◆ Aim of the exercise ◆
Would you please write out each entry precisely as given?

Collected data entries:
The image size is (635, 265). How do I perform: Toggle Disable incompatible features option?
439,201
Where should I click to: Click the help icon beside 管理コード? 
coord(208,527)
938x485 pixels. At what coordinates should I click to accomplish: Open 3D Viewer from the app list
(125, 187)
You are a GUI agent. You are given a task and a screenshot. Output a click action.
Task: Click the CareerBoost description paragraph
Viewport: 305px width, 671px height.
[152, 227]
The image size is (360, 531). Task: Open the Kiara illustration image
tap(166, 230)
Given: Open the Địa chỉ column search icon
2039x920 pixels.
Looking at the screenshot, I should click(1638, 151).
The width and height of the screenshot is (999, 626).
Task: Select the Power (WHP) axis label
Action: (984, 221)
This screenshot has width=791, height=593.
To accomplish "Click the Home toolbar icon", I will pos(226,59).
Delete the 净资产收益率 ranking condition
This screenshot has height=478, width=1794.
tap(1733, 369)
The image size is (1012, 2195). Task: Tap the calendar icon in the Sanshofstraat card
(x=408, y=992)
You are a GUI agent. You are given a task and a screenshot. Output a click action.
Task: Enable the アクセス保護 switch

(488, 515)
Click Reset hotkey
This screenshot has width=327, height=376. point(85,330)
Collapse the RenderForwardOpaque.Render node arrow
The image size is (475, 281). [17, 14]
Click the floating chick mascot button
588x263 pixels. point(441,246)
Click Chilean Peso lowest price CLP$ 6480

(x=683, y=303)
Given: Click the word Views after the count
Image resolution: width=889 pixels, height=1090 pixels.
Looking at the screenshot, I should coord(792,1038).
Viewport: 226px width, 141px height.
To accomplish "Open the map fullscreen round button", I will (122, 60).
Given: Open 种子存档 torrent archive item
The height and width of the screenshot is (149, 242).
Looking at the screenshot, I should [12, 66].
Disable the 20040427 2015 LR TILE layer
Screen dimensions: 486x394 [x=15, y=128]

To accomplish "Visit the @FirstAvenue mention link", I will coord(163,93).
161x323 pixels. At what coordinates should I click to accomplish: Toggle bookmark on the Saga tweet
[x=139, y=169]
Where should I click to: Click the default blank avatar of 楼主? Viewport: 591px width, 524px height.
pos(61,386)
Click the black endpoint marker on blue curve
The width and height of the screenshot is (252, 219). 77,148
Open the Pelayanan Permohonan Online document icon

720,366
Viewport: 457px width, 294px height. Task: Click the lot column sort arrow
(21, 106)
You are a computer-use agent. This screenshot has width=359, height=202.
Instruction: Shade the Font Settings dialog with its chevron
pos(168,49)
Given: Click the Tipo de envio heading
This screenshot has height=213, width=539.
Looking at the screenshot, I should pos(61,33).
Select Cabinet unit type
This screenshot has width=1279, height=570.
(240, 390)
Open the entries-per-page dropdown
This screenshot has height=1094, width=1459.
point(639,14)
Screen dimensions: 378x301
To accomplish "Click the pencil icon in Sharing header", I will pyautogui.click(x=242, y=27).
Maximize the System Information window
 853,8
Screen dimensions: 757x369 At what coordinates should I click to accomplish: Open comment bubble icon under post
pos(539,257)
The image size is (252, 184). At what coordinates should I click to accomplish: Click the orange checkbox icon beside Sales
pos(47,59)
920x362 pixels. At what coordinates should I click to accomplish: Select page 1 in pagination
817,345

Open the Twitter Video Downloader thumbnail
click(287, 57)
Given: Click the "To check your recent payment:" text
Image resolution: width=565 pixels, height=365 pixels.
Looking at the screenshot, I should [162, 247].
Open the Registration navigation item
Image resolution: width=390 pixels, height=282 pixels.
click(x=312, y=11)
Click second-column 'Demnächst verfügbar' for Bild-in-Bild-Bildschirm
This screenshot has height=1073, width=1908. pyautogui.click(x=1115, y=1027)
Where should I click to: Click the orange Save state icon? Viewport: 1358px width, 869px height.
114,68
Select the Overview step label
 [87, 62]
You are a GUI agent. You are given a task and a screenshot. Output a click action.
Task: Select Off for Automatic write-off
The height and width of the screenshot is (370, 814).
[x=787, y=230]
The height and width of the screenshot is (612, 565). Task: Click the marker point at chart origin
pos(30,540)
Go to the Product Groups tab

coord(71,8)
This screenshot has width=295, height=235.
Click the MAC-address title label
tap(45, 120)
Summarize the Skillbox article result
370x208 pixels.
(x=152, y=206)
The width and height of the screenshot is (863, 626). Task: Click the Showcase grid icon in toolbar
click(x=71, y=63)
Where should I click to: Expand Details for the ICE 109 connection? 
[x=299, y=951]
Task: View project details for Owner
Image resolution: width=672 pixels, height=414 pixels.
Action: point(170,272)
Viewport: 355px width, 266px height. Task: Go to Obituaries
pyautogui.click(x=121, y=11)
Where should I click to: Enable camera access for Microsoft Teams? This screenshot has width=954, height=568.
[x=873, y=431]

◆ Answer to this task ◆
The image size is (635, 265). How do I perform: Toggle Disable incompatible features option?
439,201
Where should I click to: Click the help icon beside 管理コード? 
coord(208,527)
938x485 pixels. At what coordinates should I click to accomplish: Open 3D Viewer from the app list
(125, 187)
You are a GUI agent. You are given a task and a screenshot. Output a click action.
Task: Click the CareerBoost description paragraph
Viewport: 305px width, 671px height.
[152, 227]
The image size is (360, 531). Task: Open the Kiara illustration image
tap(166, 230)
Given: Open the Địa chỉ column search icon
2039x920 pixels.
Looking at the screenshot, I should click(1638, 151).
The width and height of the screenshot is (999, 626).
Task: Select the Power (WHP) axis label
Action: (984, 221)
This screenshot has width=791, height=593.
To accomplish "Click the Home toolbar icon", I will pos(226,59).
Delete the 净资产收益率 ranking condition
This screenshot has height=478, width=1794.
tap(1733, 369)
The image size is (1012, 2195). Task: Tap the calendar icon in the Sanshofstraat card
(x=408, y=992)
You are a GUI agent. You are given a task and a screenshot. Output a click action.
Task: Enable the アクセス保護 switch

(488, 515)
Click Reset hotkey
This screenshot has width=327, height=376. point(85,330)
Collapse the RenderForwardOpaque.Render node arrow
The image size is (475, 281). [17, 14]
Click the floating chick mascot button
588x263 pixels. point(441,246)
Click Chilean Peso lowest price CLP$ 6480

(x=683, y=303)
Given: Click the word Views after the count
Image resolution: width=889 pixels, height=1090 pixels.
Looking at the screenshot, I should coord(792,1038).
Viewport: 226px width, 141px height.
To accomplish "Open the map fullscreen round button", I will (122, 60).
Given: Open 种子存档 torrent archive item
The height and width of the screenshot is (149, 242).
Looking at the screenshot, I should [12, 66].
Disable the 20040427 2015 LR TILE layer
Screen dimensions: 486x394 [x=15, y=128]

To accomplish "Visit the @FirstAvenue mention link", I will coord(163,93).
161x323 pixels. At what coordinates should I click to accomplish: Toggle bookmark on the Saga tweet
[x=139, y=169]
Where should I click to: Click the default blank avatar of 楼主? Viewport: 591px width, 524px height.
pos(61,386)
Click the black endpoint marker on blue curve
The width and height of the screenshot is (252, 219). 77,148
Open the Pelayanan Permohonan Online document icon

720,366
Viewport: 457px width, 294px height. Task: Click the lot column sort arrow
(21, 106)
You are a computer-use agent. This screenshot has width=359, height=202.
Instruction: Shade the Font Settings dialog with its chevron
pos(168,49)
Given: Click the Tipo de envio heading
This screenshot has height=213, width=539.
Looking at the screenshot, I should pos(61,33).
Select Cabinet unit type
This screenshot has width=1279, height=570.
(240, 390)
Open the entries-per-page dropdown
This screenshot has height=1094, width=1459.
point(639,14)
Screen dimensions: 378x301
To accomplish "Click the pencil icon in Sharing header", I will pyautogui.click(x=242, y=27).
Maximize the System Information window
 853,8
Screen dimensions: 757x369 At what coordinates should I click to accomplish: Open comment bubble icon under post
pos(539,257)
The image size is (252, 184). At what coordinates should I click to accomplish: Click the orange checkbox icon beside Sales
pos(47,59)
920x362 pixels. At what coordinates should I click to accomplish: Select page 1 in pagination
817,345

Open the Twitter Video Downloader thumbnail
click(287, 57)
Given: Click the "To check your recent payment:" text
Image resolution: width=565 pixels, height=365 pixels.
Looking at the screenshot, I should [162, 247].
Open the Registration navigation item
Image resolution: width=390 pixels, height=282 pixels.
click(x=312, y=11)
Click second-column 'Demnächst verfügbar' for Bild-in-Bild-Bildschirm
This screenshot has height=1073, width=1908. pyautogui.click(x=1115, y=1027)
Where should I click to: Click the orange Save state icon? Viewport: 1358px width, 869px height.
114,68
Select the Overview step label
 [87, 62]
You are a GUI agent. You are given a task and a screenshot. Output a click action.
Task: Select Off for Automatic write-off
The height and width of the screenshot is (370, 814).
[x=787, y=230]
The height and width of the screenshot is (612, 565). Task: Click the marker point at chart origin
pos(30,540)
Go to the Product Groups tab

coord(71,8)
This screenshot has width=295, height=235.
Click the MAC-address title label
tap(45, 120)
Summarize the Skillbox article result
370x208 pixels.
(x=152, y=206)
The width and height of the screenshot is (863, 626). Task: Click the Showcase grid icon in toolbar
click(x=71, y=63)
Where should I click to: Expand Details for the ICE 109 connection? 
[x=299, y=951]
Task: View project details for Owner
Image resolution: width=672 pixels, height=414 pixels.
Action: point(170,272)
Viewport: 355px width, 266px height. Task: Go to Obituaries
pyautogui.click(x=121, y=11)
Where should I click to: Enable camera access for Microsoft Teams? This screenshot has width=954, height=568.
[x=873, y=431]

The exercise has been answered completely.